### REQUIRED WORK
Extract the entries in their exact form.

### DATA FOR THIS TASK
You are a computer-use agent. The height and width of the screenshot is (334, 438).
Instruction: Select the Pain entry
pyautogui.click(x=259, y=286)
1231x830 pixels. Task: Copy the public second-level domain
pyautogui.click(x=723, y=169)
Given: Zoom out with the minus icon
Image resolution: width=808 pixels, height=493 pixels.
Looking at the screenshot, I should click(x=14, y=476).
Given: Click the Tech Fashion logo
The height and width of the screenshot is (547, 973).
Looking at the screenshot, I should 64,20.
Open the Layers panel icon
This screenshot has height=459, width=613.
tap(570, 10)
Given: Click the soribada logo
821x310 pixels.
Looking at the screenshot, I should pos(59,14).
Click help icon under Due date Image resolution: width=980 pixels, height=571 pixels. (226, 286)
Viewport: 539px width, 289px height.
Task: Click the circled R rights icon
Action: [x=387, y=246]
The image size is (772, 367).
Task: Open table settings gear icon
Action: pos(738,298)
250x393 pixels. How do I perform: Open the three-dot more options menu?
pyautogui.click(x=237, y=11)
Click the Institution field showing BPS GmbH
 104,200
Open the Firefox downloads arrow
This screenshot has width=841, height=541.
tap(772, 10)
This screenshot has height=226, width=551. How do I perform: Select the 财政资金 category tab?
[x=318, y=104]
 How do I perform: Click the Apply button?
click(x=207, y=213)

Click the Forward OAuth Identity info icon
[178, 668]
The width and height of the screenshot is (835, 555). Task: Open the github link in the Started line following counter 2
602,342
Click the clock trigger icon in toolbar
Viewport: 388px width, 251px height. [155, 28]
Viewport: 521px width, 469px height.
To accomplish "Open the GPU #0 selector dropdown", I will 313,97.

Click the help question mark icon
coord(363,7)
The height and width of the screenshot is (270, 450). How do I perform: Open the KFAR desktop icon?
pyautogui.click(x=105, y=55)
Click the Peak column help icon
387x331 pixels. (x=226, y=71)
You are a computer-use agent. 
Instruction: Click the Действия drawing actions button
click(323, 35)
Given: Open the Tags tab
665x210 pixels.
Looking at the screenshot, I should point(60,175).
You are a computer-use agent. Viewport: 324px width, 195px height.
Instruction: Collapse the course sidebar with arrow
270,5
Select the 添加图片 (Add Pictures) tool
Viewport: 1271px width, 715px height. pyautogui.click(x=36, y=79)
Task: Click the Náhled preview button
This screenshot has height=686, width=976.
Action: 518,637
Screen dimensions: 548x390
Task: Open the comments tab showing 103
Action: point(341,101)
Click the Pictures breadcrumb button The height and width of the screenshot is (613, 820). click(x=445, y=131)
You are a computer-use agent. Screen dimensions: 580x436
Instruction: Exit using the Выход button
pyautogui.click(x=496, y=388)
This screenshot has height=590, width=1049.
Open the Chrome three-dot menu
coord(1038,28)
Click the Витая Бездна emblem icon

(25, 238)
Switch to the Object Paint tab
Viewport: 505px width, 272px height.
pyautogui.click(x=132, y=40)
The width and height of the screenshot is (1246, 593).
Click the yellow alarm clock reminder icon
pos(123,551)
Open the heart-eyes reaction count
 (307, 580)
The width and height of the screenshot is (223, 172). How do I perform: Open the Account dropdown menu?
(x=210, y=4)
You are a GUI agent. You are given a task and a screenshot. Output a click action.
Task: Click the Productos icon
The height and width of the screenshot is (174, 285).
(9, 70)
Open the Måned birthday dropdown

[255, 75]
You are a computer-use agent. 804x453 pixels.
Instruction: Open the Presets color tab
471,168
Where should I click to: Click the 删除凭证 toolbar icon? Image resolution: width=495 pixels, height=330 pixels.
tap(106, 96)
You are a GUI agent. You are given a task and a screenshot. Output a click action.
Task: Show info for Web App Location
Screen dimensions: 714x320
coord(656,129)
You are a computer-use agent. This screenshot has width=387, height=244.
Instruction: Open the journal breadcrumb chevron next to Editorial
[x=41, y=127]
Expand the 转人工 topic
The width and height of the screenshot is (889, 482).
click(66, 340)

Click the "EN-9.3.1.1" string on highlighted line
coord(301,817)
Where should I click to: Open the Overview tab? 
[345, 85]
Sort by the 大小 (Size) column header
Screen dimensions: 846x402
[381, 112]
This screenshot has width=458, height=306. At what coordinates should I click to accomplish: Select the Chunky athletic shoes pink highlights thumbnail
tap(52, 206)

### RESPONSE TO THIS TASK
You are a computer-use agent. The height and width of the screenshot is (334, 438).
Instruction: Select the Pain entry
pyautogui.click(x=259, y=286)
1231x830 pixels. Task: Copy the public second-level domain
pyautogui.click(x=723, y=169)
Given: Zoom out with the minus icon
Image resolution: width=808 pixels, height=493 pixels.
Looking at the screenshot, I should click(x=14, y=476).
Given: Click the Tech Fashion logo
The height and width of the screenshot is (547, 973).
Looking at the screenshot, I should 64,20.
Open the Layers panel icon
This screenshot has height=459, width=613.
tap(570, 10)
Given: Click the soribada logo
821x310 pixels.
Looking at the screenshot, I should pos(59,14).
Click help icon under Due date Image resolution: width=980 pixels, height=571 pixels. (226, 286)
Viewport: 539px width, 289px height.
Task: Click the circled R rights icon
Action: [x=387, y=246]
The image size is (772, 367).
Task: Open table settings gear icon
Action: pos(738,298)
250x393 pixels. How do I perform: Open the three-dot more options menu?
pyautogui.click(x=237, y=11)
Click the Institution field showing BPS GmbH
 104,200
Open the Firefox downloads arrow
This screenshot has width=841, height=541.
tap(772, 10)
This screenshot has height=226, width=551. How do I perform: Select the 财政资金 category tab?
[x=318, y=104]
 How do I perform: Click the Apply button?
click(x=207, y=213)

Click the Forward OAuth Identity info icon
[178, 668]
The width and height of the screenshot is (835, 555). Task: Open the github link in the Started line following counter 2
602,342
Click the clock trigger icon in toolbar
Viewport: 388px width, 251px height. [155, 28]
Viewport: 521px width, 469px height.
To accomplish "Open the GPU #0 selector dropdown", I will 313,97.

Click the help question mark icon
coord(363,7)
The height and width of the screenshot is (270, 450). How do I perform: Open the KFAR desktop icon?
pyautogui.click(x=105, y=55)
Click the Peak column help icon
387x331 pixels. (x=226, y=71)
You are a computer-use agent. 
Instruction: Click the Действия drawing actions button
click(323, 35)
Given: Open the Tags tab
665x210 pixels.
Looking at the screenshot, I should point(60,175).
You are a computer-use agent. Viewport: 324px width, 195px height.
Instruction: Collapse the course sidebar with arrow
270,5
Select the 添加图片 (Add Pictures) tool
Viewport: 1271px width, 715px height. pyautogui.click(x=36, y=79)
Task: Click the Náhled preview button
This screenshot has height=686, width=976.
Action: 518,637
Screen dimensions: 548x390
Task: Open the comments tab showing 103
Action: point(341,101)
Click the Pictures breadcrumb button The height and width of the screenshot is (613, 820). click(x=445, y=131)
You are a computer-use agent. Screen dimensions: 580x436
Instruction: Exit using the Выход button
pyautogui.click(x=496, y=388)
This screenshot has height=590, width=1049.
Open the Chrome three-dot menu
coord(1038,28)
Click the Витая Бездна emblem icon

(25, 238)
Switch to the Object Paint tab
Viewport: 505px width, 272px height.
pyautogui.click(x=132, y=40)
The width and height of the screenshot is (1246, 593).
Click the yellow alarm clock reminder icon
pos(123,551)
Open the heart-eyes reaction count
 (307, 580)
The width and height of the screenshot is (223, 172). How do I perform: Open the Account dropdown menu?
(x=210, y=4)
You are a GUI agent. You are given a task and a screenshot. Output a click action.
Task: Click the Productos icon
The height and width of the screenshot is (174, 285).
(9, 70)
Open the Måned birthday dropdown

[255, 75]
You are a computer-use agent. 804x453 pixels.
Instruction: Open the Presets color tab
471,168
Where should I click to: Click the 删除凭证 toolbar icon? Image resolution: width=495 pixels, height=330 pixels.
tap(106, 96)
You are a GUI agent. You are given a task and a screenshot. Output a click action.
Task: Show info for Web App Location
Screen dimensions: 714x320
coord(656,129)
You are a computer-use agent. This screenshot has width=387, height=244.
Instruction: Open the journal breadcrumb chevron next to Editorial
[x=41, y=127]
Expand the 转人工 topic
The width and height of the screenshot is (889, 482).
click(66, 340)

Click the "EN-9.3.1.1" string on highlighted line
coord(301,817)
Where should I click to: Open the Overview tab? 
[345, 85]
Sort by the 大小 (Size) column header
Screen dimensions: 846x402
[381, 112]
This screenshot has width=458, height=306. At what coordinates should I click to accomplish: Select the Chunky athletic shoes pink highlights thumbnail
tap(52, 206)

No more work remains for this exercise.